The Echo Chamber
700 Likes on Garbage Content Made Me Quit LinkedIn for Good
After getting 700 likes on nonsense content, I quit LinkedIn. Here's why Reddit beat LinkedIn for Free Malta's launch and where real community lives in 2026.
LINKEDIN GARBAGEAI VS. HUMANCORPORATE LIES
Most people would celebrate 700 likes on a LinkedIn post. I saw it as a red flag and deleted the app. When my Free Malta launch got ignored on LinkedIn but exploded on Reddit with 100+ upvotes, I realized something important: engagement metrics are worthless if the community is fake.
LinkedIn in 2026 is drowning in AI-generated novels, fake achievements, and sales spam. The algorithm only cares about dwell time, not quality. Meanwhile, real platforms like Reddit are where actual people give genuine feedback and support real projects.
This isn't just a rant, it's a wake-up call for entrepreneurs wasting time on vanity metrics instead of building real communities. Learn why Profile SEO matters more than posting frequency, why dwell time killed authentic content, and where you should actually focus your energy in 2026.

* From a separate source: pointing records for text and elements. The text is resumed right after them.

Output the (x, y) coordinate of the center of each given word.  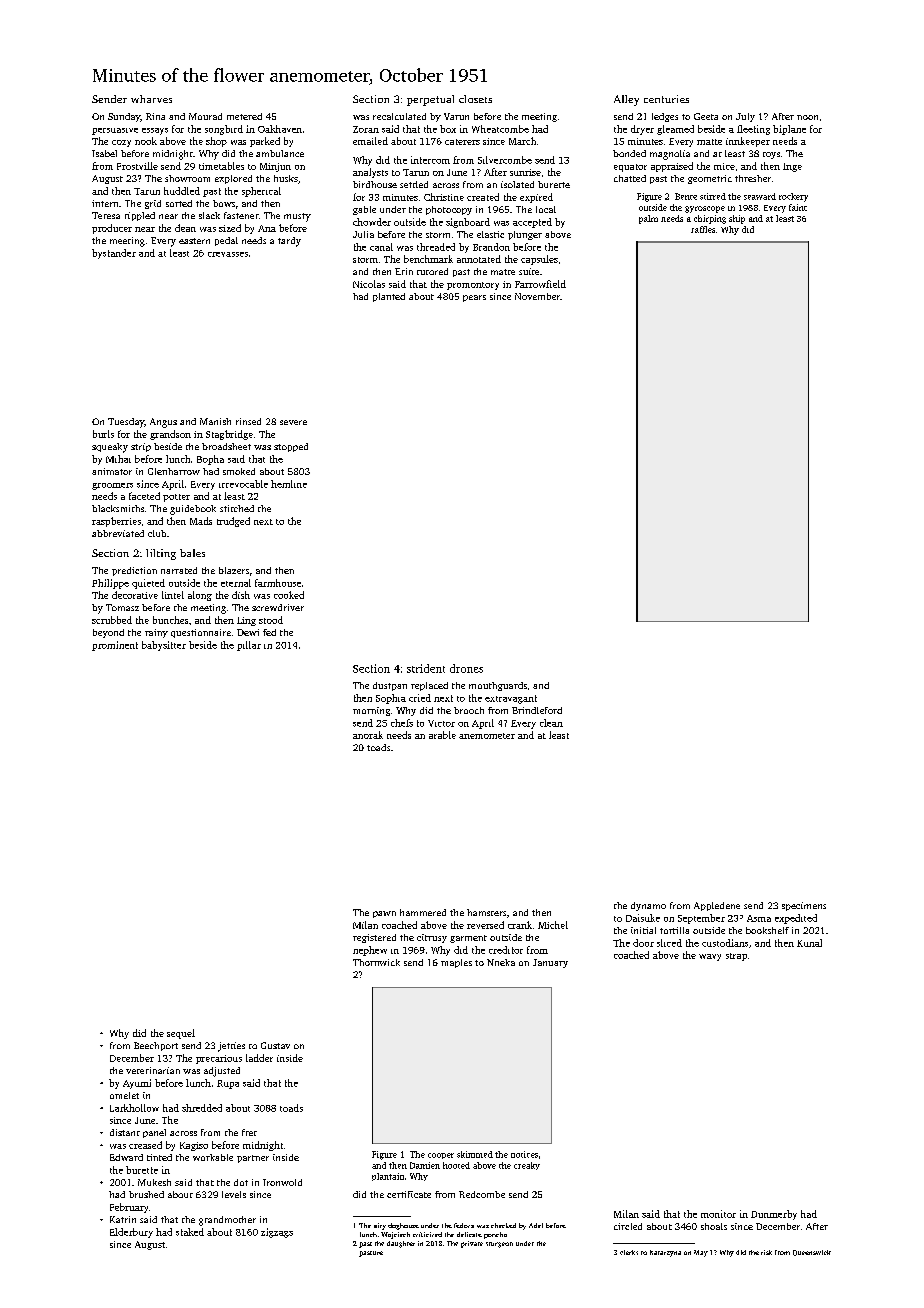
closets (475, 99)
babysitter (164, 646)
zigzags (277, 1233)
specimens (804, 906)
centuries (666, 99)
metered (244, 116)
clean (551, 723)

Why I'm Ditching LinkedIn and Where You Can Actually Find Free Malta
I haven't posted anything on LinkedIn for two weeks, and honestly, I probably won't for a while. Why? Because LinkedIn is turning into a dumpster fire. No valuable content anymore; just ass-kissing, fake drama, and people patting themselves on the back.

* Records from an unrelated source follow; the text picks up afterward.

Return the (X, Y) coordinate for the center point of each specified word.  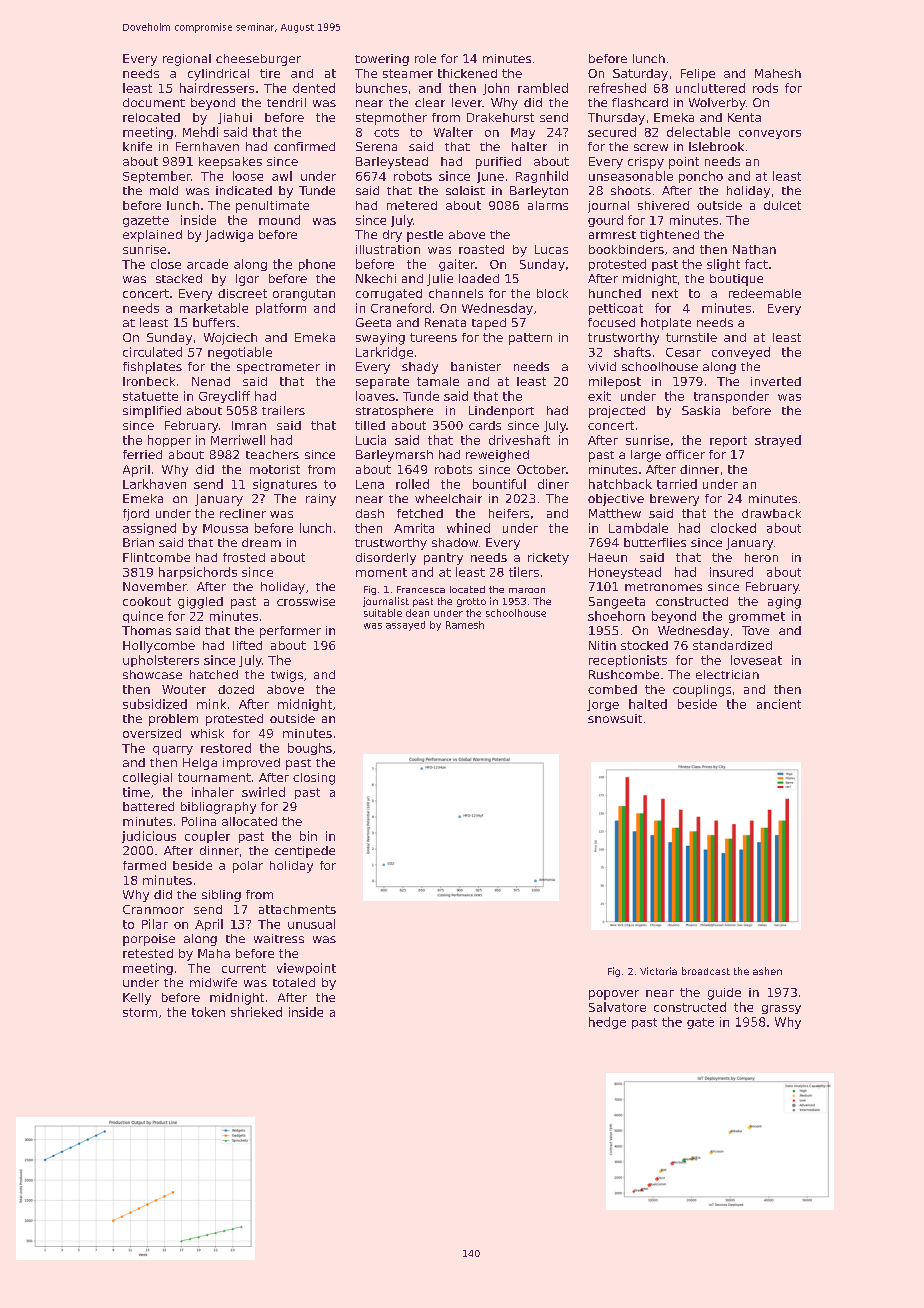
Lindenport (501, 412)
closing (314, 779)
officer (685, 454)
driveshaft (519, 440)
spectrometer (278, 368)
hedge (607, 1023)
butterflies (655, 542)
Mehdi (200, 132)
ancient (779, 704)
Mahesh (778, 73)
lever (467, 102)
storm (140, 1012)
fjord (136, 515)
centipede (305, 852)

I've been thinking about quitting LinkedIn for a while, but my last post sealed the deal. It was probably one of the most nonsensical things I've ever shared, and it got nearly 700 likes. That's when I knew: I'm done with this circus. People don't care about quality. Why waste my energy?

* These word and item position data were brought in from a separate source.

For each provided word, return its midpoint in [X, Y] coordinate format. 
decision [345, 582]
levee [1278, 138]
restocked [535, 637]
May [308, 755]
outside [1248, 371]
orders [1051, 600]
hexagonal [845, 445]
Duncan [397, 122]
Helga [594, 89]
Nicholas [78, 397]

Here's the kicker: most people in my situation would double down after getting 700 likes. They'd post more, brag about it, turn it into their entire personality. But me? I saw it as a massive red flag. If garbage content gets that much attention, this platform has nothing left to offer me.
You send 100 messages and maybe 5 people reply. And why? Because everyone's inbox is flooded with trash sales pitches. People are exhausted. I deleted the app from my phone, and it was one of the best decisions I've made. Now I only check it 5-10 minutes a day to see if there's an actual message worth reading.
LinkedIn doesn't care about how valuable your content is anymore. Almost everything is AI-generated. People write novels about themselves, constantly selling their "achievements" and most of it is lies. LinkedIn only cares about one thing: dwell time. How long you stare at the screen.
I cancelled all my subscriptions because it's just not worth it. When I launched Free Malta on LinkedIn, barely anyone noticed. But when I shared it on Reddit? Over 100 upvotes, tons of comments, and DMs. Why? Because Reddit is a real platform with real people. It's an amazing place to get genuine feedback.
The New Currency: Dwell Time and Fake Engagement
In 2026, a "Like" is a vanity metric—basically worthless. The new gold standard is Dwell Time: how long users spend consuming your content. The algorithm now prioritizes quality-focused, multi-format content like strategic carousels and deep-dive videos over text-heavy rants.
But here's the catch: you can't automate soul. Meaningful comments and prompt engagement after posting are now the deciding factors for reach. If you're not actually talking to your community, the algorithm won't show your content to them.
Your Profile Isn't a CV; It's a Search Engine
One of the biggest shifts in 2026 is the move toward Profile SEO. Your LinkedIn profile isn't a static resume anymore; it's your most powerful landing page.
2026 is about being findable. Optimizing your headline, about section, and experience with strategic keywords isn't optional—it's the foundation of your digital presence.
Don't just list what you did; demonstrate your expertise through the "Featured" section with real-world reports and case studies.